• _Task to carry out_:
What you return must match the records word for word, except that pictures are dropped.

### Data

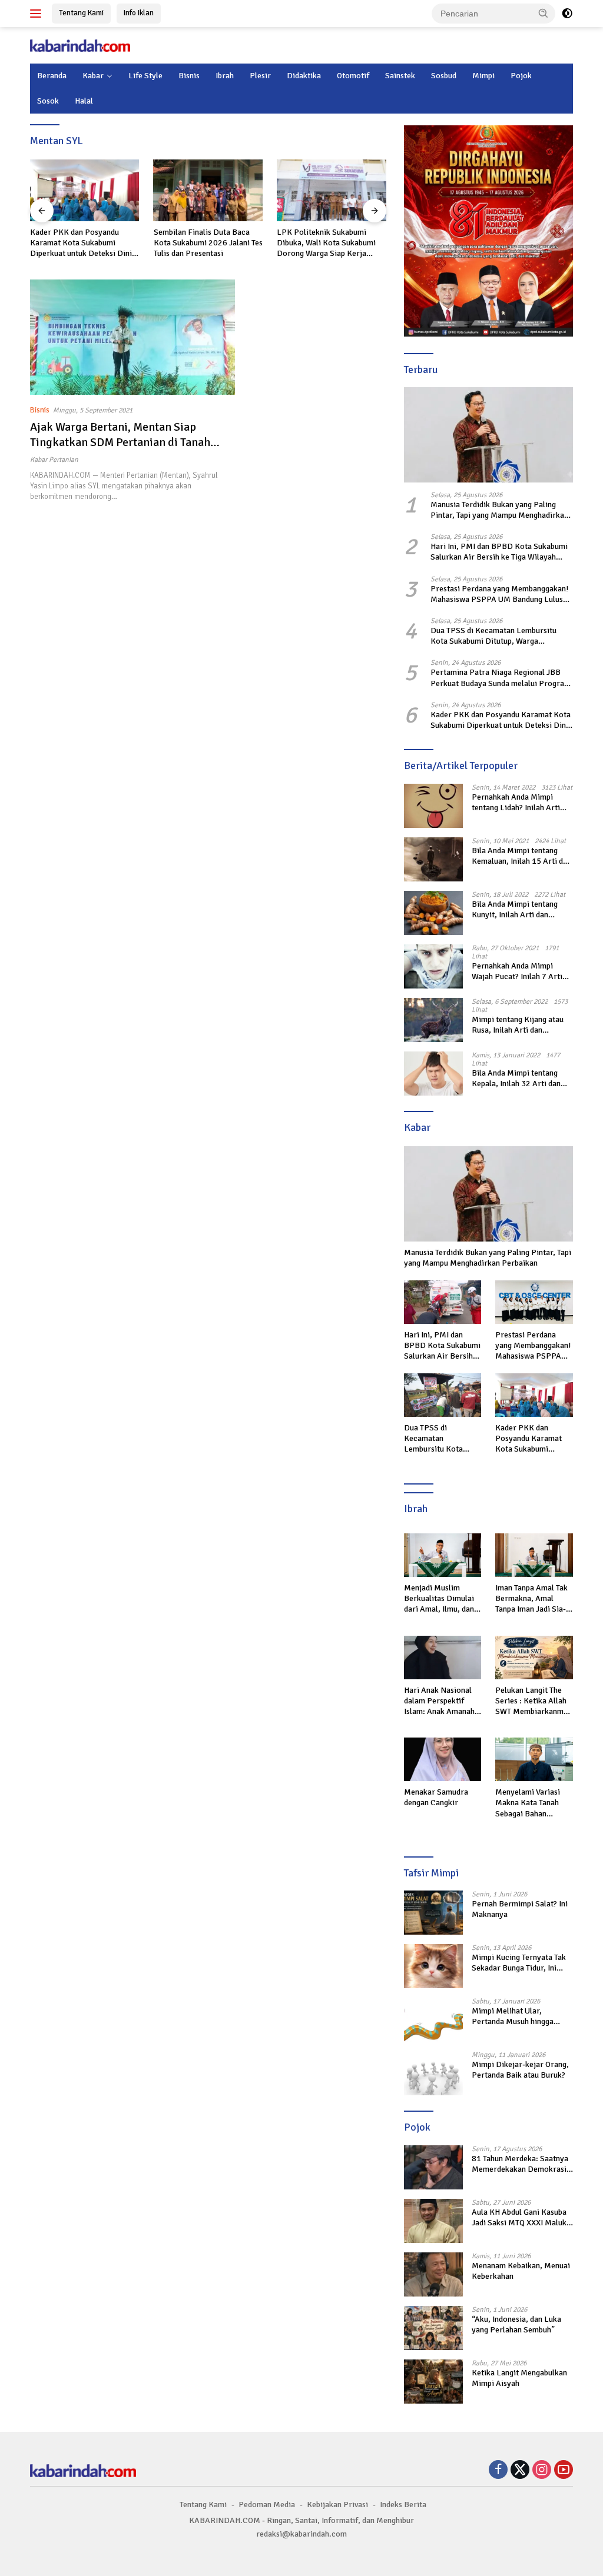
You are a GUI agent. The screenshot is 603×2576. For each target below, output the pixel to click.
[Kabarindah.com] (80, 45)
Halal (84, 101)
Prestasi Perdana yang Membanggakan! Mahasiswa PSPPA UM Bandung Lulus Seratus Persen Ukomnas (499, 594)
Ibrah (225, 76)
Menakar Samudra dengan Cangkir (436, 1797)
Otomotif (353, 76)
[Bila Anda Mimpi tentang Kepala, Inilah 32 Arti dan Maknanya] (433, 1073)
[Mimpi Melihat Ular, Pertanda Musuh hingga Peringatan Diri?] (433, 2020)
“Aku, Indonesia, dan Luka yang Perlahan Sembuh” (516, 2324)
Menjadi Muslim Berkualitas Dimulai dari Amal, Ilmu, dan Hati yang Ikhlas (439, 1599)
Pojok (521, 76)
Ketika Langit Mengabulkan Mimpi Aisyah (519, 2378)
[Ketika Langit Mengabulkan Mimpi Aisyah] (433, 2381)
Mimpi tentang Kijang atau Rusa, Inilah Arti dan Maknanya (518, 1025)
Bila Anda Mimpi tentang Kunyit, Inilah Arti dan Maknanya (515, 909)
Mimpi (483, 76)
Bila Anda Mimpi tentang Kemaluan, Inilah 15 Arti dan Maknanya (521, 856)
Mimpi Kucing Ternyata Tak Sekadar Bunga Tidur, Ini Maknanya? (519, 1962)
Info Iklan (139, 13)
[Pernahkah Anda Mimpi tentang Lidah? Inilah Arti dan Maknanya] (433, 806)
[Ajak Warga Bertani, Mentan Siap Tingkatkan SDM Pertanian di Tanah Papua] (132, 337)
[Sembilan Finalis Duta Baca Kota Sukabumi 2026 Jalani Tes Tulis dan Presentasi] (208, 190)
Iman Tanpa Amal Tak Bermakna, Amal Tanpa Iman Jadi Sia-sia (531, 1599)
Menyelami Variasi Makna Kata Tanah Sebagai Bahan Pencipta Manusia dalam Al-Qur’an (527, 1803)
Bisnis (189, 76)
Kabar (93, 76)
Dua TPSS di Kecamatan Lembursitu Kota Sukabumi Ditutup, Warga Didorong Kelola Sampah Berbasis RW (497, 636)
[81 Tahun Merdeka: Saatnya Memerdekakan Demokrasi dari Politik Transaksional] (433, 2167)
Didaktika (304, 76)
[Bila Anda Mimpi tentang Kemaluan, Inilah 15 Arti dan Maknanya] (433, 859)
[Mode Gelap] (567, 14)
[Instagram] (541, 2470)
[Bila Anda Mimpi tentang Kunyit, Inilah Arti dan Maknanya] (433, 913)
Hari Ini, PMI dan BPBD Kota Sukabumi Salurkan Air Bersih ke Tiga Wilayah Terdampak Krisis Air (499, 552)
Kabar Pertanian (54, 459)
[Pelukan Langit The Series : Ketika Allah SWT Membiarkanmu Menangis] (534, 1657)
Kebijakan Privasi (337, 2505)
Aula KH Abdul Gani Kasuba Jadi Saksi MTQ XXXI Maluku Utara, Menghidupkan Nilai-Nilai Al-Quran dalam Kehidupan (521, 2217)
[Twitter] (520, 2470)
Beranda (52, 76)
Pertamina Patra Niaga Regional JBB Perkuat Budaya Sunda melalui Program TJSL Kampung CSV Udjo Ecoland (500, 677)
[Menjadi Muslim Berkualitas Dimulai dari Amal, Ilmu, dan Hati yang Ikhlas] (443, 1555)
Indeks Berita (403, 2505)
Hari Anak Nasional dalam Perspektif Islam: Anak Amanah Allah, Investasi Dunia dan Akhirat (441, 1701)
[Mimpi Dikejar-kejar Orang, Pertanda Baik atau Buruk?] (433, 2073)
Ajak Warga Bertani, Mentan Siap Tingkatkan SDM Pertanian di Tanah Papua (120, 442)
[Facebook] (498, 2470)
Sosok (48, 101)
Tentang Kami (81, 13)
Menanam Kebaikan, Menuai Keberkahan (521, 2271)
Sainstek (400, 76)
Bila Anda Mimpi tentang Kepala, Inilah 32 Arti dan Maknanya (516, 1078)
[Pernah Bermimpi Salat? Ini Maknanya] (433, 1913)
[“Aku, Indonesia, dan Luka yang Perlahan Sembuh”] (433, 2328)
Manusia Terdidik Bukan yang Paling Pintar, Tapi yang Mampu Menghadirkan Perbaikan (499, 510)
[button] (543, 13)
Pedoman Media (266, 2505)
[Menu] (38, 14)
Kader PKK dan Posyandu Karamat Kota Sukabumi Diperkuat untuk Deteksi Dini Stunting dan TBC (81, 243)
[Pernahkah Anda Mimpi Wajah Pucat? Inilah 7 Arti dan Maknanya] (433, 966)
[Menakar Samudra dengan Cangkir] (443, 1759)
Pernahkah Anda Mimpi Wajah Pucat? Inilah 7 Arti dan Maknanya (517, 971)
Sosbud (443, 76)
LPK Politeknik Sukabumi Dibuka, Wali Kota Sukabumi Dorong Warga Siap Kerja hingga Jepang (326, 243)
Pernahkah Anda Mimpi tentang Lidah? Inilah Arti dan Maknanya (516, 802)
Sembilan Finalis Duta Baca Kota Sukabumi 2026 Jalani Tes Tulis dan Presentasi (208, 242)
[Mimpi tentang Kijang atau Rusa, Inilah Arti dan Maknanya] (433, 1020)
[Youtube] (563, 2470)
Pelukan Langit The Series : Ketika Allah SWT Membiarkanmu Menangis (531, 1701)
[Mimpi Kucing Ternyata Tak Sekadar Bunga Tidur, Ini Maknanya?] (433, 1966)
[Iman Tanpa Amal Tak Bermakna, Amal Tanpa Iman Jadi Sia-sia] (534, 1555)
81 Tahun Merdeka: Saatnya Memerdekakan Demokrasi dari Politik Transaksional (520, 2164)
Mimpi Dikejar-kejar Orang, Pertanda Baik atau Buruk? (520, 2069)
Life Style (145, 76)
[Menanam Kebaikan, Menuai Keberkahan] (433, 2274)
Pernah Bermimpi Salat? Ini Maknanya (520, 1909)
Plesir (260, 76)
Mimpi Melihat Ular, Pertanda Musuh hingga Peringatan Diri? (513, 2016)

######

• _Answer for this exercise_:
You are a GUI agent. The screenshot is 603×2576. For each target below, output the pixel to click.
[Kabarindah.com] (80, 45)
Halal (84, 101)
Prestasi Perdana yang Membanggakan! Mahasiswa PSPPA UM Bandung Lulus Seratus Persen Ukomnas (499, 594)
Ibrah (225, 76)
Menakar Samudra dengan Cangkir (436, 1797)
Otomotif (353, 76)
[Bila Anda Mimpi tentang Kepala, Inilah 32 Arti dan Maknanya] (433, 1073)
[Mimpi Melihat Ular, Pertanda Musuh hingga Peringatan Diri?] (433, 2020)
“Aku, Indonesia, dan Luka yang Perlahan Sembuh” (516, 2324)
Menjadi Muslim Berkualitas Dimulai dari Amal, Ilmu, dan Hati yang Ikhlas (439, 1599)
Pojok (521, 76)
Ketika Langit Mengabulkan Mimpi Aisyah (519, 2378)
[Ketika Langit Mengabulkan Mimpi Aisyah] (433, 2381)
Mimpi tentang Kijang atau Rusa, Inilah Arti dan Maknanya (518, 1025)
Bila Anda Mimpi tentang Kunyit, Inilah Arti dan Maknanya (515, 909)
Mimpi (483, 76)
Bila Anda Mimpi tentang Kemaluan, Inilah 15 Arti dan Maknanya (521, 856)
Mimpi Kucing Ternyata Tak Sekadar Bunga Tidur, Ini Maknanya? (519, 1962)
Info Iklan (139, 13)
[Pernahkah Anda Mimpi tentang Lidah? Inilah Arti dan Maknanya] (433, 806)
[Ajak Warga Bertani, Mentan Siap Tingkatkan SDM Pertanian di Tanah Papua] (132, 337)
[Sembilan Finalis Duta Baca Kota Sukabumi 2026 Jalani Tes Tulis dan Presentasi] (208, 190)
Iman Tanpa Amal Tak Bermakna, Amal Tanpa Iman Jadi Sia-sia (531, 1599)
Menyelami Variasi Makna Kata Tanah Sebagai Bahan Pencipta Manusia dalam Al-Qur’an (527, 1803)
Bisnis (189, 76)
Kabar (93, 76)
Dua TPSS di Kecamatan Lembursitu Kota Sukabumi Ditutup, Warga Didorong Kelola Sampah Berbasis RW (497, 636)
[81 Tahun Merdeka: Saatnya Memerdekakan Demokrasi dari Politik Transaksional] (433, 2167)
Didaktika (304, 76)
[Bila Anda Mimpi tentang Kemaluan, Inilah 15 Arti dan Maknanya] (433, 859)
[Mode Gelap] (567, 14)
[Instagram] (541, 2470)
[Bila Anda Mimpi tentang Kunyit, Inilah Arti dan Maknanya] (433, 913)
Hari Ini, PMI dan BPBD Kota Sukabumi Salurkan Air Bersih ke Tiga Wilayah Terdampak Krisis Air (499, 552)
Kabar Pertanian (54, 459)
[Pelukan Langit The Series : Ketika Allah SWT Membiarkanmu Menangis] (534, 1657)
Kebijakan Privasi (337, 2505)
Aula KH Abdul Gani Kasuba Jadi Saksi MTQ XXXI Maluku Utara, Menghidupkan Nilai-Nilai Al-Quran dalam Kehidupan (521, 2217)
[Twitter] (520, 2470)
Beranda (52, 76)
Pertamina Patra Niaga Regional JBB Perkuat Budaya Sunda melalui Program TJSL Kampung CSV Udjo Ecoland (500, 677)
[Menjadi Muslim Berkualitas Dimulai dari Amal, Ilmu, dan Hati yang Ikhlas] (443, 1555)
Indeks Berita (403, 2505)
Hari Anak Nasional dalam Perspektif Islam: Anak Amanah Allah, Investasi Dunia dan Akhirat (441, 1701)
[Mimpi Dikejar-kejar Orang, Pertanda Baik atau Buruk?] (433, 2073)
Ajak Warga Bertani, Mentan Siap Tingkatkan SDM Pertanian di Tanah Papua (120, 442)
[Facebook] (498, 2470)
Sosok (48, 101)
Tentang Kami (81, 13)
Menanam Kebaikan, Menuai Keberkahan (521, 2271)
Sainstek (400, 76)
Bila Anda Mimpi tentang Kepala, Inilah 32 Arti dan Maknanya (516, 1078)
[Pernah Bermimpi Salat? Ini Maknanya] (433, 1913)
[“Aku, Indonesia, dan Luka yang Perlahan Sembuh”] (433, 2328)
Manusia Terdidik Bukan yang Paling Pintar, Tapi yang Mampu Menghadirkan Perbaikan (499, 510)
[button] (543, 13)
Pedoman Media (266, 2505)
[Menu] (38, 14)
Kader PKK dan Posyandu Karamat Kota Sukabumi Diperkuat untuk Deteksi Dini Stunting dan TBC (81, 243)
[Pernahkah Anda Mimpi Wajah Pucat? Inilah 7 Arti dan Maknanya] (433, 966)
[Menakar Samudra dengan Cangkir] (443, 1759)
Pernahkah Anda Mimpi Wajah Pucat? Inilah 7 Arti dan Maknanya (517, 971)
Sosbud (443, 76)
LPK Politeknik Sukabumi Dibuka, Wali Kota Sukabumi Dorong Warga Siap Kerja hingga Jepang (326, 243)
Pernahkah Anda Mimpi tentang Lidah? Inilah Arti dan Maknanya (516, 802)
Sembilan Finalis Duta Baca Kota Sukabumi 2026 Jalani Tes Tulis dan Presentasi (208, 242)
[Mimpi tentang Kijang atau Rusa, Inilah Arti dan Maknanya] (433, 1020)
[Youtube] (563, 2470)
Pelukan Langit The Series : Ketika Allah SWT Membiarkanmu Menangis (531, 1701)
[Mimpi Kucing Ternyata Tak Sekadar Bunga Tidur, Ini Maknanya?] (433, 1966)
[Iman Tanpa Amal Tak Bermakna, Amal Tanpa Iman Jadi Sia-sia] (534, 1555)
81 Tahun Merdeka: Saatnya Memerdekakan Demokrasi dari Politik Transaksional (520, 2164)
Mimpi Dikejar-kejar Orang, Pertanda Baik atau Buruk? (520, 2069)
Life Style (145, 76)
[Menanam Kebaikan, Menuai Keberkahan] (433, 2274)
Pernah Bermimpi Salat? Ini Maknanya (520, 1909)
Plesir (260, 76)
Mimpi Melihat Ular, Pertanda Musuh hingga Peringatan Diri? (513, 2016)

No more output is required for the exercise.